Dataset rows »
★ ★ ★ ★ ★ ★ ★
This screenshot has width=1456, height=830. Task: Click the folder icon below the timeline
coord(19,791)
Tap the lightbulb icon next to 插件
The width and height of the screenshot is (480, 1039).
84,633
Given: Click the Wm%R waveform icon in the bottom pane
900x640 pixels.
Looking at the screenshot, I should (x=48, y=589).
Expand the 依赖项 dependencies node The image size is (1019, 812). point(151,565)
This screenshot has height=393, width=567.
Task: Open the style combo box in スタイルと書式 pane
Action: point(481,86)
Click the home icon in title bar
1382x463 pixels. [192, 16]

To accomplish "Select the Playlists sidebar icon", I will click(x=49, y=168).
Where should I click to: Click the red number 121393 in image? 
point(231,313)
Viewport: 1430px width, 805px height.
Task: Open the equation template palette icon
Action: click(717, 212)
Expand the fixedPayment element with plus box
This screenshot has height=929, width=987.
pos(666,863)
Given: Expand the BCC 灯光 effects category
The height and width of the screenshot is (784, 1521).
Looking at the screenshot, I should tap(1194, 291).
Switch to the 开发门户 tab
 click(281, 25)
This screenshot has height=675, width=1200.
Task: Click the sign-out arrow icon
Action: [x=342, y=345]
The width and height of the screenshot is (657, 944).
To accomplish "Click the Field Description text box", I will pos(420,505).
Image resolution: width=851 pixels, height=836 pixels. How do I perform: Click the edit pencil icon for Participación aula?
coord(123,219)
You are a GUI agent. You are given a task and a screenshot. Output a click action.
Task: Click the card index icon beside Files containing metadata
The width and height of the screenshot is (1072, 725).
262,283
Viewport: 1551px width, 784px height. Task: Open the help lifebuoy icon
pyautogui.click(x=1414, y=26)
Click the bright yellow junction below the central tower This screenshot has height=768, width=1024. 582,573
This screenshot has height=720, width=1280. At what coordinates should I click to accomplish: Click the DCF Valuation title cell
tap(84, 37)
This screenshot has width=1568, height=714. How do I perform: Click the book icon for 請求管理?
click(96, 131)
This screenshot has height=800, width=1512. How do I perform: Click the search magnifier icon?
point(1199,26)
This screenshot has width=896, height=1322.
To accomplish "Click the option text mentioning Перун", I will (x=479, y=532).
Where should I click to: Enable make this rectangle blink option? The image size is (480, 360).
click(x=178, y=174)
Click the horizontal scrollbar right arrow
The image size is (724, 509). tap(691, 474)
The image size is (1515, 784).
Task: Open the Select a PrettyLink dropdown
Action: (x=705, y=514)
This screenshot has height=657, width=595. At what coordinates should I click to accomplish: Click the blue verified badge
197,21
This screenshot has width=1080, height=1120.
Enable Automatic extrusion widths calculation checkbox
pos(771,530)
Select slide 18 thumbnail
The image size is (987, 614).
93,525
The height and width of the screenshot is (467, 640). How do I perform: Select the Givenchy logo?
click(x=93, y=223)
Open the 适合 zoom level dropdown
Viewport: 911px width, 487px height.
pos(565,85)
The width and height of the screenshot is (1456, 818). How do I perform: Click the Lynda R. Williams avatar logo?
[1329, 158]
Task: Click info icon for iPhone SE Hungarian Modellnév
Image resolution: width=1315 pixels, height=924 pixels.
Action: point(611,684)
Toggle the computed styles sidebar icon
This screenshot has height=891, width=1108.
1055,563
★ ★ ★ ★ ★ ★ ★
EXERCISE BRIEF » Put each line of the listing above into a JSON list of strings, one string per line, and leave out any blank lines.

RESULT OF THE TASK »
[
  "This screenshot has width=1456, height=830. Task: Click the folder icon below the timeline",
  "coord(19,791)",
  "Tap the lightbulb icon next to 插件",
  "The width and height of the screenshot is (480, 1039).",
  "84,633",
  "Given: Click the Wm%R waveform icon in the bottom pane",
  "900x640 pixels.",
  "Looking at the screenshot, I should (x=48, y=589).",
  "Expand the 依赖项 dependencies node The image size is (1019, 812). point(151,565)",
  "This screenshot has height=393, width=567.",
  "Task: Open the style combo box in スタイルと書式 pane",
  "Action: point(481,86)",
  "Click the home icon in title bar",
  "1382x463 pixels. [192, 16]",
  "To accomplish \"Select the Playlists sidebar icon\", I will click(x=49, y=168).",
  "Where should I click to: Click the red number 121393 in image? ",
  "point(231,313)",
  "Viewport: 1430px width, 805px height.",
  "Task: Open the equation template palette icon",
  "Action: click(717, 212)",
  "Expand the fixedPayment element with plus box",
  "This screenshot has height=929, width=987.",
  "pos(666,863)",
  "Given: Expand the BCC 灯光 effects category",
  "The height and width of the screenshot is (784, 1521).",
  "Looking at the screenshot, I should tap(1194, 291).",
  "Switch to the 开发门户 tab",
  " click(281, 25)",
  "This screenshot has height=675, width=1200.",
  "Task: Click the sign-out arrow icon",
  "Action: [x=342, y=345]",
  "The width and height of the screenshot is (657, 944).",
  "To accomplish \"Click the Field Description text box\", I will pos(420,505).",
  "Image resolution: width=851 pixels, height=836 pixels. How do I perform: Click the edit pencil icon for Participación aula?",
  "coord(123,219)",
  "You are a GUI agent. You are given a task and a screenshot. Output a click action.",
  "Task: Click the card index icon beside Files containing metadata",
  "The width and height of the screenshot is (1072, 725).",
  "262,283",
  "Viewport: 1551px width, 784px height. Task: Open the help lifebuoy icon",
  "pyautogui.click(x=1414, y=26)",
  "Click the bright yellow junction below the central tower This screenshot has height=768, width=1024. 582,573",
  "This screenshot has height=720, width=1280. At what coordinates should I click to accomplish: Click the DCF Valuation title cell",
  "tap(84, 37)",
  "This screenshot has width=1568, height=714. How do I perform: Click the book icon for 請求管理?",
  "click(96, 131)",
  "This screenshot has height=800, width=1512. How do I perform: Click the search magnifier icon?",
  "point(1199,26)",
  "This screenshot has width=896, height=1322.",
  "To accomplish \"Click the option text mentioning Перун\", I will (x=479, y=532).",
  "Where should I click to: Enable make this rectangle blink option? The image size is (480, 360).",
  "click(x=178, y=174)",
  "Click the horizontal scrollbar right arrow",
  "The image size is (724, 509). tap(691, 474)",
  "The image size is (1515, 784).",
  "Task: Open the Select a PrettyLink dropdown",
  "Action: (x=705, y=514)",
  "This screenshot has height=657, width=595. At what coordinates should I click to accomplish: Click the blue verified badge",
  "197,21",
  "This screenshot has width=1080, height=1120.",
  "Enable Automatic extrusion widths calculation checkbox",
  "pos(771,530)",
  "Select slide 18 thumbnail",
  "The image size is (987, 614).",
  "93,525",
  "The height and width of the screenshot is (467, 640). How do I perform: Select the Givenchy logo?",
  "click(x=93, y=223)",
  "Open the 适合 zoom level dropdown",
  "Viewport: 911px width, 487px height.",
  "pos(565,85)",
  "The width and height of the screenshot is (1456, 818). How do I perform: Click the Lynda R. Williams avatar logo?",
  "[1329, 158]",
  "Task: Click info icon for iPhone SE Hungarian Modellnév",
  "Image resolution: width=1315 pixels, height=924 pixels.",
  "Action: point(611,684)",
  "Toggle the computed styles sidebar icon",
  "This screenshot has height=891, width=1108.",
  "1055,563"
]